I chuckled. “Your secret’s safe with me.” Any amusement slid from my face because I knew we weren’t done. I needed more information. “What about after you got to Sparrow Falls? Can you tell me a little more about how he’s contacted you since? What those messages were like?”
Ellie’s gaze slid to the side again. “Same cycle. But it was clear he was watching me—or had someone watching me. Said somethingabout me moving into this house. Sent flowers with a note that was more a threat.”
My eyes narrowed on her. “The ones you were throwing out the night Keely and I invited you to dinner?”
She nodded. “I changed my phone number, and that seemed to stop it, but…”
“What?” I pressed, trying to shove down the reminder that I’d known something was off about her changing numbers.
“My dad called today.”
My muscles wound impossibly tight. “From prison?”
“I don’t know why, but I took the call.” Ellie’s lips twitched, a move that didn’t make sense until she continued speaking. “I told him what an awful dad he was. That I didn’t want anything to do with him. And it felt so damn good.”
My hand found hers again, needing the contact. “Giving yourself that freedom.”
Ellie looked up at me. “I guess I am. He wasn’t thrilled about it. He wants me back in New York, living up to the Pierce name. What a joke.”
I struggled to keep my hand on hers gentle as rage coursed through me like a living, breathing monster. “What’d you say about that?”
“Told him to take a long walk off a short pier. He tried to manipulate and pull strings. But the thing about starting over? Throwing everything away and beginning again?

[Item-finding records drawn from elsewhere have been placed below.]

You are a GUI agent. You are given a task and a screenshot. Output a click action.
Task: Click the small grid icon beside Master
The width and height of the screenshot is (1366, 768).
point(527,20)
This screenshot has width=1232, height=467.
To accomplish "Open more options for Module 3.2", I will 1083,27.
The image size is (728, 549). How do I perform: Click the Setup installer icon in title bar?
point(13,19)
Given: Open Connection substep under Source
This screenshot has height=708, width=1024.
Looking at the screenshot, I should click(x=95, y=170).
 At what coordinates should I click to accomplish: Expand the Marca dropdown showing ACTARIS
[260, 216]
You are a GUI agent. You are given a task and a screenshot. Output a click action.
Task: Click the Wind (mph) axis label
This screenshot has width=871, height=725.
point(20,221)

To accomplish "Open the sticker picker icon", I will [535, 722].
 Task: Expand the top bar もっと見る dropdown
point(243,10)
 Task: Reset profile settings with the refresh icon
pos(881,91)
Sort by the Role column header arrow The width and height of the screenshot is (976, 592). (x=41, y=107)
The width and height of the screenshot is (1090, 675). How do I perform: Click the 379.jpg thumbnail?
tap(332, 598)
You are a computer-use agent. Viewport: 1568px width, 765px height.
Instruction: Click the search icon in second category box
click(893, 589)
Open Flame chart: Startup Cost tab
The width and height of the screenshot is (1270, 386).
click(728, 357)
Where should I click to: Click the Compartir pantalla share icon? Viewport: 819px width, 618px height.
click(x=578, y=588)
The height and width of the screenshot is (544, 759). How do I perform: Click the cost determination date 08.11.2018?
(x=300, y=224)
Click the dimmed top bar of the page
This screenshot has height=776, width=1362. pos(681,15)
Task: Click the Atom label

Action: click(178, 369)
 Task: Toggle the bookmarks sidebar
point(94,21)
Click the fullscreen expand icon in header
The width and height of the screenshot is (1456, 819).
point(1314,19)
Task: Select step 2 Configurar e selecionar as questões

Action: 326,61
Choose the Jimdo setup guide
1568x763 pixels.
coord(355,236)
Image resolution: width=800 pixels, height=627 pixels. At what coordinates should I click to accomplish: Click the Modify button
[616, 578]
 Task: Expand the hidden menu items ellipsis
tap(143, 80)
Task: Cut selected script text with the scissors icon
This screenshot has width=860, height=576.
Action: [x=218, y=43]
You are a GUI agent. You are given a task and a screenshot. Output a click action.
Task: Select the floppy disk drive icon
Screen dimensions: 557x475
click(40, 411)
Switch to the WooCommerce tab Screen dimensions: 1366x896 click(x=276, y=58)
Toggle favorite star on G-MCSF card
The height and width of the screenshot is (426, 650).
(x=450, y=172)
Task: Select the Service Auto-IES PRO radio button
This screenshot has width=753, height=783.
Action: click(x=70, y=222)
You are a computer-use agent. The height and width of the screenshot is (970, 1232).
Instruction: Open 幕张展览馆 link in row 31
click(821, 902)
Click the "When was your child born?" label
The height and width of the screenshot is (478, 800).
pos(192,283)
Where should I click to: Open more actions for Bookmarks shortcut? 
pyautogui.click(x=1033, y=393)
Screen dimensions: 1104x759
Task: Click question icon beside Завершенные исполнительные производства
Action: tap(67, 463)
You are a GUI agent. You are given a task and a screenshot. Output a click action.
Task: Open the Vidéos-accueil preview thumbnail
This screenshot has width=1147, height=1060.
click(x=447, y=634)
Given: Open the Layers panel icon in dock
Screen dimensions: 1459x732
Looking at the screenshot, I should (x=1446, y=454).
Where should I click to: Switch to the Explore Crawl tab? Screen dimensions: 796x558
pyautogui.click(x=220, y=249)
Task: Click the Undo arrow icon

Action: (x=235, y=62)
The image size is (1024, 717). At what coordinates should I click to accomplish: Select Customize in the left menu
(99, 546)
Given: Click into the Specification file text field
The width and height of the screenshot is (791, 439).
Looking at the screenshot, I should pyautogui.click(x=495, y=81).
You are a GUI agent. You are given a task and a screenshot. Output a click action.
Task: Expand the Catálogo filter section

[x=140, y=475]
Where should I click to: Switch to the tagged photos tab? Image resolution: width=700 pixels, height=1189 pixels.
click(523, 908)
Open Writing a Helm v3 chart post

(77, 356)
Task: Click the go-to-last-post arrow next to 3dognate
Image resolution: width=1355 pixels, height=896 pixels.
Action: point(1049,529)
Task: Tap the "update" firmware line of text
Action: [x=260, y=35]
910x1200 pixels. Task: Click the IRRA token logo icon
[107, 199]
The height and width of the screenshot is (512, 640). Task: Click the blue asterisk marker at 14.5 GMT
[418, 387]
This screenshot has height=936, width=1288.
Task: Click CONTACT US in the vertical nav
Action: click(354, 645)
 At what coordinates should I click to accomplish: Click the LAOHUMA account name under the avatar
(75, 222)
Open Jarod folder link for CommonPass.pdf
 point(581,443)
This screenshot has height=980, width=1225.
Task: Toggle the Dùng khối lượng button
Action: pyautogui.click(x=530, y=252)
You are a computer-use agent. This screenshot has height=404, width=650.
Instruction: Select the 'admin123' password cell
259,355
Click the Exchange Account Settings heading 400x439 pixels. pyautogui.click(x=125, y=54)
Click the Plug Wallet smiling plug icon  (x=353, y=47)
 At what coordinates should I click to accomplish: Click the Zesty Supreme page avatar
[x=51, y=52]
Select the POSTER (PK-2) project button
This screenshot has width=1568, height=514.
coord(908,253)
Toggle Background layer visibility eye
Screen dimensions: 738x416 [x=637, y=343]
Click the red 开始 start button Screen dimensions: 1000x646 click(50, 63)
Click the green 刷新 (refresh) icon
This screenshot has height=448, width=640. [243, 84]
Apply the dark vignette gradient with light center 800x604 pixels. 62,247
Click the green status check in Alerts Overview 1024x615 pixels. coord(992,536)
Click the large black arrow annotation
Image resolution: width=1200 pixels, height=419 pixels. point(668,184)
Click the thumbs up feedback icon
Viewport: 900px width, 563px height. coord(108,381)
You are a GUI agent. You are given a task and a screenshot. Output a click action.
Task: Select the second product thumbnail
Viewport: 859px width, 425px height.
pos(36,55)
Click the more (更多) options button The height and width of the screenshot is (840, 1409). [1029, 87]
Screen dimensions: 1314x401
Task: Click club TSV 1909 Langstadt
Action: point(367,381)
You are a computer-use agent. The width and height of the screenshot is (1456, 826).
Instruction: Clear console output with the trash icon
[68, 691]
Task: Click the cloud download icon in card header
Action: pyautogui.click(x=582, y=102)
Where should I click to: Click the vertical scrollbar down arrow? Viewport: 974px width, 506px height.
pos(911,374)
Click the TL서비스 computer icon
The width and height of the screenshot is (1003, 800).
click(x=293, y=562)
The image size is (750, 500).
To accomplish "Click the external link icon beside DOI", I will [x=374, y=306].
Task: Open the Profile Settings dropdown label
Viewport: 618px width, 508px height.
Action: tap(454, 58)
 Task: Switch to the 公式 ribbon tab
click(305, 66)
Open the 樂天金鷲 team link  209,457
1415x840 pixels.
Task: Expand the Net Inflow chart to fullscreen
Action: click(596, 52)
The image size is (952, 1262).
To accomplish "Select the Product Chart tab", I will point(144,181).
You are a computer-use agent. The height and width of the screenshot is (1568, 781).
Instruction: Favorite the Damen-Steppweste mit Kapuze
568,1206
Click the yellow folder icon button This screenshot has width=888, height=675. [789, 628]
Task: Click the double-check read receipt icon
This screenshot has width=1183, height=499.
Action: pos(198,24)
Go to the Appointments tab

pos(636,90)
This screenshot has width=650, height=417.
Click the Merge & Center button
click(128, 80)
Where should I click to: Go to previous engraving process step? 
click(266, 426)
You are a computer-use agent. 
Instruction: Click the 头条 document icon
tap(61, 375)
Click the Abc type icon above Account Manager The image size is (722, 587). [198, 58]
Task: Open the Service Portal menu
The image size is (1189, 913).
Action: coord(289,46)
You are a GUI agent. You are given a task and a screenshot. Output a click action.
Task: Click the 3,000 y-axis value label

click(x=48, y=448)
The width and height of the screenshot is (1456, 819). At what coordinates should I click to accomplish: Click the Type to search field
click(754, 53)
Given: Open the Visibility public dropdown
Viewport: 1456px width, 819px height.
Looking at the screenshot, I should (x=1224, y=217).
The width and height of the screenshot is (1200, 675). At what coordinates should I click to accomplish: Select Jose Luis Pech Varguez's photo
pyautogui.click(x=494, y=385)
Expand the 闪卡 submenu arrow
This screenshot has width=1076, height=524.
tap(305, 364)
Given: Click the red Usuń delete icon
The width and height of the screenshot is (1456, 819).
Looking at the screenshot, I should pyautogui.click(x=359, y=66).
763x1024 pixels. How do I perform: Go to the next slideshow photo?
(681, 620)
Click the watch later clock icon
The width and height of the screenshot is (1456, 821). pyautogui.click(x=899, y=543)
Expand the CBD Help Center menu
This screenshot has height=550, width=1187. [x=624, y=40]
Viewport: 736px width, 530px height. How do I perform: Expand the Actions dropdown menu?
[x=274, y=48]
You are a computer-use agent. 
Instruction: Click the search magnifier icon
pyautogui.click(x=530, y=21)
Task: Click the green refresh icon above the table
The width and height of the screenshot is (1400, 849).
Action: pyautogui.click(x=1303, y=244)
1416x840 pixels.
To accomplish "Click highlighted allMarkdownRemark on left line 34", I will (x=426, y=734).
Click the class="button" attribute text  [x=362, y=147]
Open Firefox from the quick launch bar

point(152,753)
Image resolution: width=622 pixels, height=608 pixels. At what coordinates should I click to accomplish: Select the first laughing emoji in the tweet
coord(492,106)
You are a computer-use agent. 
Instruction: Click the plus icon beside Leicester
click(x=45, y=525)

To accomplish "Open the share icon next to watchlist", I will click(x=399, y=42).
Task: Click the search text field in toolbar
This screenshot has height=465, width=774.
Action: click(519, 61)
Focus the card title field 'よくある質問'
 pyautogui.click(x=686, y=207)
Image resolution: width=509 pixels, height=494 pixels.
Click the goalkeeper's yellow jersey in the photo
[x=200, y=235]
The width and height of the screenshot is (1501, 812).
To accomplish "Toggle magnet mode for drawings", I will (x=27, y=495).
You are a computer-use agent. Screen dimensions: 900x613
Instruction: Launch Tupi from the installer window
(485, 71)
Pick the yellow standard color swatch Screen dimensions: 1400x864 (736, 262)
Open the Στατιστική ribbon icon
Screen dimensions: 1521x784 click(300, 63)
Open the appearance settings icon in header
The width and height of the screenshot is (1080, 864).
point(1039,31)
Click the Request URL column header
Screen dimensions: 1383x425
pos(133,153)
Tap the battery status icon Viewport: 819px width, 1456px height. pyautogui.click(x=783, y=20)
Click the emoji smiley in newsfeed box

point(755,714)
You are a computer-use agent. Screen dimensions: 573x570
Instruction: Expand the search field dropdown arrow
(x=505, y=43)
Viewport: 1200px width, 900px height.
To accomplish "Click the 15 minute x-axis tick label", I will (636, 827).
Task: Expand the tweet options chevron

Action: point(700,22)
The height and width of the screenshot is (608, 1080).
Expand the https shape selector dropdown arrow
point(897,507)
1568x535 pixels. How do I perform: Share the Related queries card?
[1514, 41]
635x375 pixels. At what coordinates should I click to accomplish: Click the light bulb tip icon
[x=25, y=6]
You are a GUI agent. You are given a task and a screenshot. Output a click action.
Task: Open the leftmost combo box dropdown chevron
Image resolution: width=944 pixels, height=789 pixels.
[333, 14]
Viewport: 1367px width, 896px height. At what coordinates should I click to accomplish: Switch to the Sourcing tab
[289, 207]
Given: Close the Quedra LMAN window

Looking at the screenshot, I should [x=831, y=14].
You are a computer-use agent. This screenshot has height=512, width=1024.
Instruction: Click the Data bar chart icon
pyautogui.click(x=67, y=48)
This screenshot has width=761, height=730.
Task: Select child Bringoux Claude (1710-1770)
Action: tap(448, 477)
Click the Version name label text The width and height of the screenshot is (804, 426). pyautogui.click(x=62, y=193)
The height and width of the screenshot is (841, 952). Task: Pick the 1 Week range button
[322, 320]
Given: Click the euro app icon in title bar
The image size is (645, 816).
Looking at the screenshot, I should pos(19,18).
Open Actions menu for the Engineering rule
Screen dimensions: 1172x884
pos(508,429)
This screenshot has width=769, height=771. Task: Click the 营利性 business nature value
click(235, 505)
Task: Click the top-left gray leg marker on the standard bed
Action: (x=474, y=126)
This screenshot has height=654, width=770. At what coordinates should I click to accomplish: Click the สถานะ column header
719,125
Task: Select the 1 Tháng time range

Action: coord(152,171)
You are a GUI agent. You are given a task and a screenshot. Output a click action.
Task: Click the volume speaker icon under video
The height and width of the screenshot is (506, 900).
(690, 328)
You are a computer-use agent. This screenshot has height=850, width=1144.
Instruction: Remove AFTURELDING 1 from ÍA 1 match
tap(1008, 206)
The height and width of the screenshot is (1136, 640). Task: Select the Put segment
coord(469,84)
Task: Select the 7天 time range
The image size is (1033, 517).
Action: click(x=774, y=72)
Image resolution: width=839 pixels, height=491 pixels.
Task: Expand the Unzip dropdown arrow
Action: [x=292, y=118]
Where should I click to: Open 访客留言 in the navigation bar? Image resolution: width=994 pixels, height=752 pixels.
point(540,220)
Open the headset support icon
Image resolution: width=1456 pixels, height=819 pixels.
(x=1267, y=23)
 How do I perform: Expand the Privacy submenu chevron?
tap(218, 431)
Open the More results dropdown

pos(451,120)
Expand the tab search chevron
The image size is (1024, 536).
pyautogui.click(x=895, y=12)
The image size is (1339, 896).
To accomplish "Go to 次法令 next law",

He doesn’t have that hold anymore.”
“So damn strong, Blaze.”
Her mouth curved the barest amount. “I’m trying to be.”
She was, but that didn’t mean I didn’t have one more suspect to add to the list. This felt like more of a Bradley play, but if Philip had her new number, we couldn’t know for sure. “Can I get another contact on this?”
Ellie frowned. “Who?”
“Anson has a friend from his days at the bureau. His name is Dex. He was a black hat hacker the FBI…adopted.”
“You mean he could either work for the FBI or get charged with something.”
My girl was always ten steps ahead.
“Exactly that. But he’s helped us with a few different cases now. He might be able to get more information on the numbers and images than I can.”
Ellie tapped her feet on the floor but finally nodded. “Okay.”
I pressed a kiss to her temple and unlocked my phone, scrolling to Dex’s contact information. I tapped the number, and it began ringing. Once. Twice. Three times. Finally, someone answered. “What?” It was more grumble than anything else.
“Afternoon to you, too,” I greeted.
“I was sleeping,” Dex muttered, an extra rasp to his deep voice.
“It’s almost six back east.”
“I was up all night working on a case.”
It was on the tip of my tongue to ask which one, but it was none of my business. Dex’s time with the bureau had come to an end, and he was working freelance these days. “Sorry, man. I could use your help.”
A rustling sounded in the background, and I pictured a faceless guy surrounded by crushed energy drink cans. “Talk.”
“So verbose. No wonder you and Anson are friends.”
“You want my help or not?”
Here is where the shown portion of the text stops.